Disparu en 1985, Frank Herbert aurait eu 100 ans l’an dernier. L’importance qu’il attache à l’écologie, sa vision paradoxale de la religion et les commentaires qu’elles suscitent encore font de lui un penseur clé. Comme son contemporain Edgar Morin, il aura marqué le siècle. Le parallèle entre les deux avait déjà été tenté dans ces colonnes par Michel Jeury il y a presque 40 ans. Citant Morin qui parlait du "monde qui s’ouvre, incertain, mystérieux, plus shakespearien que newtonien", Jeury avançait l’idée qu’Herbert était peut-être le chantre de ce monde nouveau, marqué du sceau de la complexité, mêlant tragédie et bouffonnerie.

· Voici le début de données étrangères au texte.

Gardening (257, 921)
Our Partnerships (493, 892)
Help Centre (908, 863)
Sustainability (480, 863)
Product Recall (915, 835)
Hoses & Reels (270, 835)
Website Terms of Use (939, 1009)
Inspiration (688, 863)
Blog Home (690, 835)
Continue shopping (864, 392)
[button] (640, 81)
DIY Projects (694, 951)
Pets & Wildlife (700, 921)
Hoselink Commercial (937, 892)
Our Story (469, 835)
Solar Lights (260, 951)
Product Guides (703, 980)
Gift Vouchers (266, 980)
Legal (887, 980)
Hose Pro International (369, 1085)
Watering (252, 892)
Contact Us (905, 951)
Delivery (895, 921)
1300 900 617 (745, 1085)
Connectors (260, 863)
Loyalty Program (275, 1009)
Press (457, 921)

Nombre de publications célèbrent l’homme aujourd’hui, des rééditions, des traductions révisées, des nouveautés. On attendait beaucoup du film de Denis Villeneuve, et c’est l’occasion de relire Dune. Mais Herbert n’est pas l’auteur d’une œuvre unique, cette saga romanesque aux dimensions impressionnantes que l’on ne présente plus. L’ensemble de ses nouvelles paraît en ce moment, deux forts volumes comprenant huit inédits.

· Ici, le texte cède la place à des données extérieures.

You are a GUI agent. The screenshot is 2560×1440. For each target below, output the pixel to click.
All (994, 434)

Pour la plupart parus en revues, ces textes relèvent souvent du space opera et sont tributaires des codes et clichés de l’époque. L’auteur s’en joue avec humour, proposant une réflexion critique sur le réel et sa perception, appelant la science à faire son autocritique, plaidant pour l’introduction de l’éthique dans une politique probabiliste et ouverte.
Ces textes sont un bréviaire pertinent pour l’époque compliquée que nous vivons. Mais nous ne sommes pas encore des dieux, et le capharnaüm convivial et un peu inquiétant que le lecteur découvrira par exemple sur la planète Amel qui héberge toutes les religions des mondes habités le temps d’une interminable "Trêve œcuménique", est à l’image de notre monde, terrifiant et risible parfois.
Nouvelles, intégrale - Frank Herbert - Traduit de l’anglais sous la direction de Pierre-Paul Durastanti - Le Bélial’ - 2 volumes, 480 et 500 pages - 24,90€ chaque.